### [Document segment]
From: aidotengineer
Language models (LLMs) released around 2022, such as OpenAI’s InstructGPT, were groundbreaking for their ability to follow instructions [00:00:00]. However, even by 2025, LLMs like GPT-4.1 still faced challenges in consistently following instructions [00:00:19]. This limitation applies to nearly all language models [00:00:29].
The initial use cases for LLMs were simple, like explaining the moon landing to a six-year-old [00:00:40]. However, as developers started using them more extensively, instructions became complex, often involving shoving “all the information, all the context, all the constraints, all the requirements” into a single prompt [00:01:02]. For tasks such as instruction following, LLMs alone are often insufficient [00:01:14]. This is where AI agents come into play, as they require planning in addition to prompting [00:01:21].
What is an AI Agent?
While there’s a philosophical debate about what constitutes an AI agent, from an engineering perspective, it’s “whatever works” [00:01:41]. Various interpretations exist:
- LLM as a router: A routing model directs a query to a specialized LLM [00:01:53].
- Function calling: The LLM is provided with external tools or APIs it can use, such as Google Search, to interact with the world [00:02:08].
- ReAct: A popular framework that enables any language model to “reason in an action” by thinking, acting upon that thought, and observing the outcome [00:02:36]. However, ReAct is a step-by-step process without a look-ahead to the entire plan [00:02:58].
The Role of Planning
Planning in AI agents involves “figuring out the steps that you have to take to reach your goal” [00:03:15]. It is particularly useful for complex tasks that are not straightforward and require parallelization and explainability [00:03:24]. Unlike ReAct, which shows thoughts but not the why behind them, planning offers greater transparency [00:03:36]. Planners can be form-based (like text-based or agentic from Microsoft) or code-based (like small agents from Hugging Face) [00:03:43].

Saved data entries

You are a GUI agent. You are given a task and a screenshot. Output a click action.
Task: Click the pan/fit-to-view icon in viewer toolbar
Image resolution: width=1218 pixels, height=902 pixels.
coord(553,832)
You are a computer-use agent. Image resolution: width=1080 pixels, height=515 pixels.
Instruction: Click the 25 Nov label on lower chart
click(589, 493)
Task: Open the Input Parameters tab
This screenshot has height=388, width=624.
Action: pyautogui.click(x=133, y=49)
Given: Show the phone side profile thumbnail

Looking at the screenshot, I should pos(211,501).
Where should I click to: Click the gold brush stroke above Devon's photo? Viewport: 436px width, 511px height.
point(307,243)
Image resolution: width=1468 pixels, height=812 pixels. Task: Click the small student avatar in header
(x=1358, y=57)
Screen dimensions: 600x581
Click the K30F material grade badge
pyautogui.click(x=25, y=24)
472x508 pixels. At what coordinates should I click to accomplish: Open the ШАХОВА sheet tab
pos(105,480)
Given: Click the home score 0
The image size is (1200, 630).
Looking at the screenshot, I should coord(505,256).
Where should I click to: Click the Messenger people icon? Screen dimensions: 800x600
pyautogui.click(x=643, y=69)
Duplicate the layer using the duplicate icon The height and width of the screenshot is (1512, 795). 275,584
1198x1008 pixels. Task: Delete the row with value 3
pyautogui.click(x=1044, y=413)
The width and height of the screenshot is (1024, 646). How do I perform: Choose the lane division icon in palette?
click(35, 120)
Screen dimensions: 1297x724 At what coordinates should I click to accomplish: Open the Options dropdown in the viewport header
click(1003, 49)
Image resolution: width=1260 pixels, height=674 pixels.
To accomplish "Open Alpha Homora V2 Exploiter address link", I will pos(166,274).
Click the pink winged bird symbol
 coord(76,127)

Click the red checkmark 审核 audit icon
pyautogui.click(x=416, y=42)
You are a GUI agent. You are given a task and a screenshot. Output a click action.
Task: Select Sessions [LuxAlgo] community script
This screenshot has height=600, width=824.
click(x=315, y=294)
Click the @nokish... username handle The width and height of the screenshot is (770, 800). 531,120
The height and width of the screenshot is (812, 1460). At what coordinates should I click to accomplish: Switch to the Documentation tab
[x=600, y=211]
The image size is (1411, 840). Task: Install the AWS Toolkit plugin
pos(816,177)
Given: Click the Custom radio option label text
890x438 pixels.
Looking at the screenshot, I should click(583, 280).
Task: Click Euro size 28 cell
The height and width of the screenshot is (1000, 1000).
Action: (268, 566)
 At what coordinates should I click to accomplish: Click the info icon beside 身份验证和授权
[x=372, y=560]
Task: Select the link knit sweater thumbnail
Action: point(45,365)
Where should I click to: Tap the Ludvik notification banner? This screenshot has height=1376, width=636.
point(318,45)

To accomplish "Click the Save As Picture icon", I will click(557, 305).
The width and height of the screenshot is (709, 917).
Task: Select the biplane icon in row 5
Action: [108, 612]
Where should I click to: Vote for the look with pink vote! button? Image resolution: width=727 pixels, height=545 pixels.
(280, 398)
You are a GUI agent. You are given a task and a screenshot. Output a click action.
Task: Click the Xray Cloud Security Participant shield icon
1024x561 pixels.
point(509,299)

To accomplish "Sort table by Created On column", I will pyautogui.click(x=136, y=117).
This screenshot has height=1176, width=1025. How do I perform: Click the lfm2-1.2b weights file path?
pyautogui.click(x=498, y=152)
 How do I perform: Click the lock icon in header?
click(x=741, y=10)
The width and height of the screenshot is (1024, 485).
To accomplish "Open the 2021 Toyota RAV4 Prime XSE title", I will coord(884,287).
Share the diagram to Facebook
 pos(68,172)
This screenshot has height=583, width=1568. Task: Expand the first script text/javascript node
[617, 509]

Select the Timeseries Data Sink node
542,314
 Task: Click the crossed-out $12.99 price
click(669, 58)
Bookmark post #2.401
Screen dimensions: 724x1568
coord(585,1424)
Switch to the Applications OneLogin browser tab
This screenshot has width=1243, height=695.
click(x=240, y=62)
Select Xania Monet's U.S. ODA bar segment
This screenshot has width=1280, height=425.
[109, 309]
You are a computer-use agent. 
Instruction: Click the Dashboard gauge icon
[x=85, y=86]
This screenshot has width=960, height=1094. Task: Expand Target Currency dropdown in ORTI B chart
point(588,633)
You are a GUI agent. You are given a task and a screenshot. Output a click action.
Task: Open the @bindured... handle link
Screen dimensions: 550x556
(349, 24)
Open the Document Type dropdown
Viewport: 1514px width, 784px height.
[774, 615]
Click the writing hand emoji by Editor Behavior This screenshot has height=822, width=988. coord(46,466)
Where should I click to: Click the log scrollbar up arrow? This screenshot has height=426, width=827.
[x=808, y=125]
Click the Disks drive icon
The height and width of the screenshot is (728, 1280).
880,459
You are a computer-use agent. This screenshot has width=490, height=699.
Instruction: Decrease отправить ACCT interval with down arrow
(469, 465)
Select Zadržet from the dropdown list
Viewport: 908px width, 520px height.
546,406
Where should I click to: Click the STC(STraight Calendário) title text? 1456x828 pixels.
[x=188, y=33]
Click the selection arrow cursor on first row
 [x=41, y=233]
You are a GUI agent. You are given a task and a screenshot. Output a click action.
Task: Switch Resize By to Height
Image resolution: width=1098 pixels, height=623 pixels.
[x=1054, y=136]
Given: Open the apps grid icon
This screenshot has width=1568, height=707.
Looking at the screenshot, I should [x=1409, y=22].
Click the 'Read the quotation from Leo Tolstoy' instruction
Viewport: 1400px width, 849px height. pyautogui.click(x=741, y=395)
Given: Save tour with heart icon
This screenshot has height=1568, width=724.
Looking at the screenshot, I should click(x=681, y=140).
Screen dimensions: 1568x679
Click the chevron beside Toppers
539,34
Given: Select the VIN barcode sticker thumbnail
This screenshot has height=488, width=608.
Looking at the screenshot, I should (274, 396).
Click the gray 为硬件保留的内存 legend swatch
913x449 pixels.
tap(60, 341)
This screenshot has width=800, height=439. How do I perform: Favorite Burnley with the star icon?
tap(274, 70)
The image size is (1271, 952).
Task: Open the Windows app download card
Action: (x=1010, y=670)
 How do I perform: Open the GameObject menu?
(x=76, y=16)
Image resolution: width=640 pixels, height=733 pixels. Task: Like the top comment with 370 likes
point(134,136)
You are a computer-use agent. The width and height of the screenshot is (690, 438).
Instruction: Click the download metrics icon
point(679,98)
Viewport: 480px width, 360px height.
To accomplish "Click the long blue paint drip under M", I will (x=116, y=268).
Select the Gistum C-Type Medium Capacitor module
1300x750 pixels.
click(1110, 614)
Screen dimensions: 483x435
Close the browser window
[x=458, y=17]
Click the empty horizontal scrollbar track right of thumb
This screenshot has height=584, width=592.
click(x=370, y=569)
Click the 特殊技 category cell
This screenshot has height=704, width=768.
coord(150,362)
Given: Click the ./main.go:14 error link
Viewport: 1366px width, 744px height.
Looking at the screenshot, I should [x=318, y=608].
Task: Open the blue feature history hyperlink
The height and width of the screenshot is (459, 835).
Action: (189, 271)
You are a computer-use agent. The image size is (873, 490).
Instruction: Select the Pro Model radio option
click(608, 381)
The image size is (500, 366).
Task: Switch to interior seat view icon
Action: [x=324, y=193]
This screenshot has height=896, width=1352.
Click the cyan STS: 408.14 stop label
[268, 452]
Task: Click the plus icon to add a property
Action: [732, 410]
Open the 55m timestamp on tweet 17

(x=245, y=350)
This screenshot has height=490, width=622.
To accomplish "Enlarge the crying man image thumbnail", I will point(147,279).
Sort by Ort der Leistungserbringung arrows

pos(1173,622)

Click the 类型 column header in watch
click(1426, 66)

### [Exercise aim]
Could you continue the piece on planning in AI agents above, picking up right after its last sentence?

### [Output of the task]
Dynamic Planning
Dynamic planning means the system has the ability to “replan” [00:03:56]. Instead of rigidly following a single plan, it can reassess in the middle of execution and decide whether to stick to the current plan or create a new one [00:04:00].
Smart Execution Engines
For efficiency, every planner requires an execution engine [00:04:14]. An execution engine can:
- Analyze dependencies between steps, enabling parallel execution [00:04:22].
- Manage trade-offs between speed and cost [00:04:29].
- Utilize techniques like branch prediction for faster systems [00:04:34].
AI21 Maestro Example
AI21 Maestro is a system that combines a planner with a smart execution engine [00:04:40]. For instruction following, it separates the prompt (context and task) from explicit requirements (e.g., paragraph limit, tone, brand mentions) [00:04:49]. This separation simplifies validation [00:05:12].
The system uses an “execution tree” or “execution graph” [00:05:15]. At each step, the planner and execution engine select several candidate solutions and only continue to refine the most promising ones [00:05:20]. Techniques used include:
- Best-of-N: Sampling multiple generations from an LLM (potentially with high temperature) or using different LLMs [00:05:32].
- Candidate Ditching: Discarding unpromising candidates and pursuing only the best ones based on a predefined budget [00:05:49].
- Validation and Iteration: Continuous fixing and refining through iterative processes [00:05:59].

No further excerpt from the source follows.